Figure 9. Proton pumping by CLC-ec1 with neutralized Glu_in (E203A).

(A) Cartoon depiction of the H⁺/Cl^– flux assay. Extravesicular [Cl^–] and [H⁺] are simultaneously measured using Ag·AgCl and pH electrodes, respectively. The experimental setup involves a 2-fold gradient for H⁺, such that any leak will involve movement of H⁺ out of the vesicles, and any H⁺ movement into the liposomes must occur via transport coupled to the Cl^– gradient (pumping). (B) Representative Cl^– and H⁺ traces (upper and lower panels, respectively) for CLC-ec1 mutants with a neutral residue at either Glu_in (E203A) or Glu_ex (E148Q). (C) Summary data showing Cl^– and H⁺ transport rates, average ± SEM. For E203A, n = 4 (samples from two independent protein preparations); for E148Q, n = 8 (samples from four reconstitutions done with protein from three preparations). (D) Cl^–/H⁺ stoichiometry for E203A, with WT CLC-ec1 shown for comparison. Stoichiometry is determined from the ratio of the ion transport rates (panel C). WT samples are from experiments done on the same days as the E203A and mutant samples shown in Figure 9—figure supplement 1, with n = 10 (samples from five reconstitutions done with protein from four preparations).

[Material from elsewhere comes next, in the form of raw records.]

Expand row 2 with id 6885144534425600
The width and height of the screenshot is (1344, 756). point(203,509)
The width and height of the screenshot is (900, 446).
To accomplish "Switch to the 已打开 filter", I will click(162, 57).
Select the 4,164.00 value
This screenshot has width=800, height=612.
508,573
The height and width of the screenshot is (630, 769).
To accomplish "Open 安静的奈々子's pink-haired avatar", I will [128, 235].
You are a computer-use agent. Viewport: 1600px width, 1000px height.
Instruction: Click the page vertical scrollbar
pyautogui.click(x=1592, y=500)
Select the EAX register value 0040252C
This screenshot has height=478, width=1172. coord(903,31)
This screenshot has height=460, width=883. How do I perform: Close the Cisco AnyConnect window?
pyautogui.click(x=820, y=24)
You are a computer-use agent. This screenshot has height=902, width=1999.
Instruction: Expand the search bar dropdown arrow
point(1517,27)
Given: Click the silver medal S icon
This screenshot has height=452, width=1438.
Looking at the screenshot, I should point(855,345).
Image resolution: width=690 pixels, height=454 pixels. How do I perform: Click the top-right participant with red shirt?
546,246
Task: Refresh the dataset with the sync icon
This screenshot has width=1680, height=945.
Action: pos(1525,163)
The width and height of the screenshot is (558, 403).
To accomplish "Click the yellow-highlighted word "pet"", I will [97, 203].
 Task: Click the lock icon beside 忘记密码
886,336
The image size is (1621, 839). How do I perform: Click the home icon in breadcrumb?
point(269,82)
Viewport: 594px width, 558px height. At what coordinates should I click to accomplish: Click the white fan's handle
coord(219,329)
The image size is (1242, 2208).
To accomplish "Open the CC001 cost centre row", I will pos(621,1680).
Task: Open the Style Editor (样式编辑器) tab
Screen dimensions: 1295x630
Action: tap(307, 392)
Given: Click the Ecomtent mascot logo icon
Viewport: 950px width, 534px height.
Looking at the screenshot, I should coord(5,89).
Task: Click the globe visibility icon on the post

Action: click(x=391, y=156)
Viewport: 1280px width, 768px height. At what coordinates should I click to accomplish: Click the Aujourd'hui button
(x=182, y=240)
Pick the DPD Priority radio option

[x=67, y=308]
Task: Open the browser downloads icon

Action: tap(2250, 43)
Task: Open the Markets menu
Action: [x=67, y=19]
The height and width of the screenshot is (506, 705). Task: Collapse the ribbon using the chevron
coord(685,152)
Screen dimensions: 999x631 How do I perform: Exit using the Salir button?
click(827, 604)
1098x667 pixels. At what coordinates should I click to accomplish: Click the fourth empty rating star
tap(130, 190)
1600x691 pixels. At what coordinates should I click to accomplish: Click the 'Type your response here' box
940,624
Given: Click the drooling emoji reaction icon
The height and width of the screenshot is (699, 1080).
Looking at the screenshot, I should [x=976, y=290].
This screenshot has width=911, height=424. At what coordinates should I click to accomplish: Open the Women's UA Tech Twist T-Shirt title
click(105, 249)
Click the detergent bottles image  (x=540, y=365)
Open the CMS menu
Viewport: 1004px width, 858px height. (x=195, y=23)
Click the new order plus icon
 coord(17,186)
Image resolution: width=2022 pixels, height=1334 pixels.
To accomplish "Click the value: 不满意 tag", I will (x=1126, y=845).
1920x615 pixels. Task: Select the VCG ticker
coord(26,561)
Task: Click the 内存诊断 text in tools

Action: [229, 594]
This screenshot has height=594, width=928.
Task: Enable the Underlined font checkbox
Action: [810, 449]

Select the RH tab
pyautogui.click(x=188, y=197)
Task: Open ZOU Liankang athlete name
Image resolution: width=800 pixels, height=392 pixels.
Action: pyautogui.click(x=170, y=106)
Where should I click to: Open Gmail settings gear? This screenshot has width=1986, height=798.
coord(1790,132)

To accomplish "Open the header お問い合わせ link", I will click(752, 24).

Figure 9—figure supplement 1. Proton pumping by CLC-ec1 variants with substitutions at Glu_in and E113.

(A) Structural views showing positioning of Glu_in/Gln_in (E203/Q203) and E113/Q113 in WT CLC-ec1, QQQ, and in a simulation snapshot of QQQ. (B) Summary data showing Cl^– and H⁺ transport rates, and Cl^–/H⁺ coupling stoichiometry, averages ± SEM. For E203Q, n = 4 (samples from two independent protein preparations); for E113A/E203A and E113K/E203T, n = 6, with samples from two independent protein preparations.